Standing at the CrossroadsFeb 7th, 2016 | By admin | Category: Featured, Other Resources
By Suzanne York, www.transition-earth.org“We are the first generation with the knowledge of how our activities influence the Earth System, and thus the first generation with the power and the responsibility to change our relationship with the planet.”
That statement was written in 2011 in a journal article by a group of some of the world’s most eminent scientists. It is a weighty statement. It could be used to guide society down a positive path of change, or it can be ignored, and we continue with business as usual, with potentially devastating consequences for humanity, the planet, and future generations.
Which direction will we choose?
Human beings are extraordinary creatures. We’ve only been here in the blink of an eye in evolutionary terms – a mere 200,000 years. Yet we have and are continuing to rapidly change the face of the planet, so much so that some scientists argue we have entered a new geologic epoch designated as the Anthropocene. A recent study says that accelerating technological change and a growth in population and consumption have driven the move into the Anthropocene.
Just about every issue is connected and just about every grave issue facing the world today is made that much more challenging by increasing human population.
Last year, the United Nations released World Population Prospects: The 2015 Revision. In its key findings, the UN reported that the world’s current population is expected to reach 9.7 billion by 2050, slightly more than the 9.6 billion forecast two years ago. The planet may reach 11.2 billion by the end of the century.
Perhaps we forget too easily in our Google-Facebook-instant news-connected world that we share the planet with many other species. The Earth is now on course for – or may already be experiencing – a sixth mass extinction, where 75% of species could go extinct in the next few centuries if current trends continue.
The solutions to attaining a healthy population number are grounded in the principles of rights and empowerment, and are things the world should be doing anyway. Just a handful of examples are educating girls, ending child marriage, supporting access to and information on voluntary family planning, ending dependence on fossil fuels and investing in clean energy, supporting local economies, shifting from free trade to fair trade, and reducing poverty.

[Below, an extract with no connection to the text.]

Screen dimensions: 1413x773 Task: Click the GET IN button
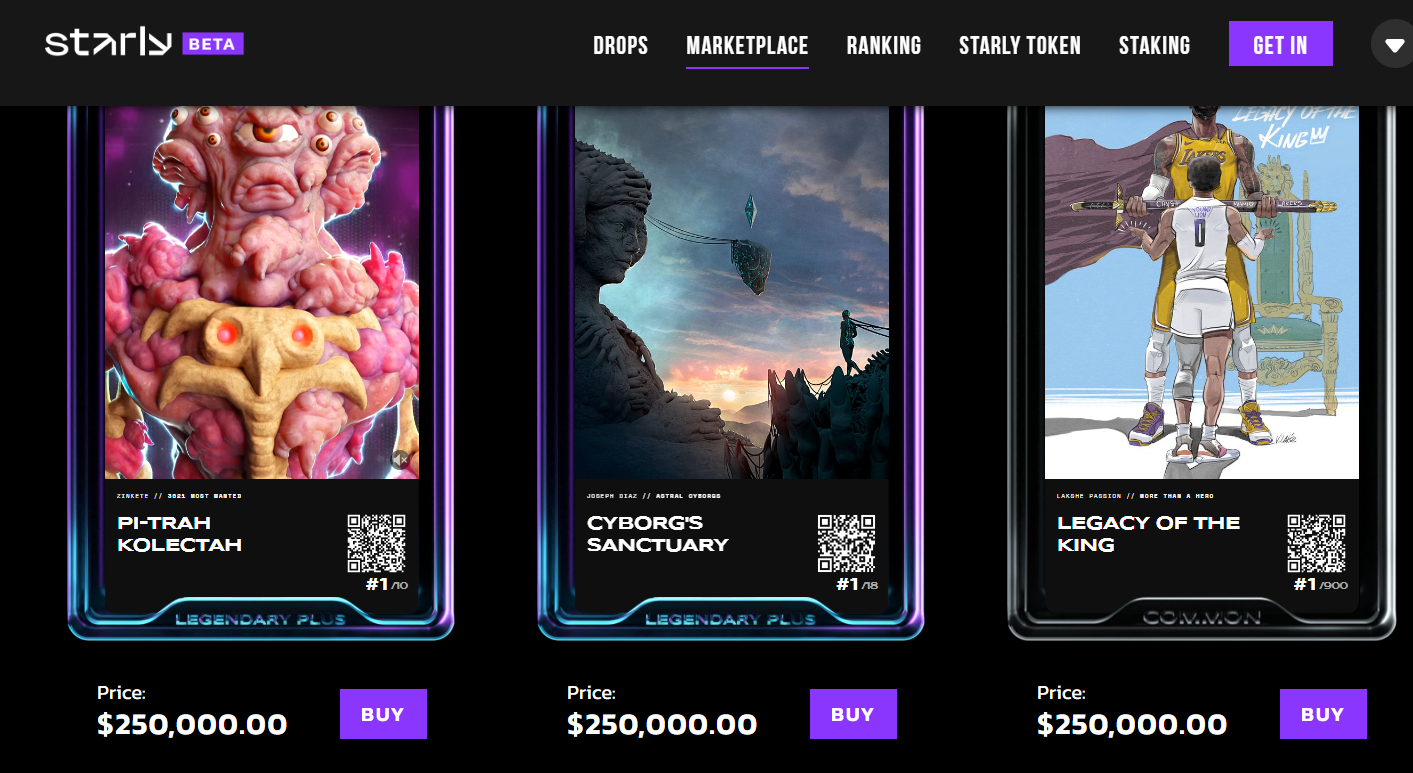click(1280, 44)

We know what needs to be done, and we have the ability to do it. We just need to find the will – especially the political will – to make it happen.
A first step is acknowledging and addressing “sensitive” topics and building a solid and positive base to improve lives and protect the planet as the human population and human impact grows for the foreseeable future.
Here are some suggested places to put our focus, efforts and resources:
- Women’s Rights – providing voluntary family planning services to the 222 million women in developing countries who want access to family planning services but do not have access to contraceptives;
- Youth Rights – providing comprehensive sexual and reproductive health education to the nearly 2 billion young adults between the ages of 10-24;
- Rights of Nature – recognizing the legal right of ecosystems to exist;
- Rethinking the Economy – accepting that endless economic growth is unsustainable and more efficient global indicators of human and environmental well-being should be adopted.
Whatever direction we choose to go, we are all in this together. In the words of Nobel Peace Prize winner and environmentalist and women’s rights activist Wangari Maathai, We cannot tire or give up. We owe it to the present and future generations of all species to rise up and walk!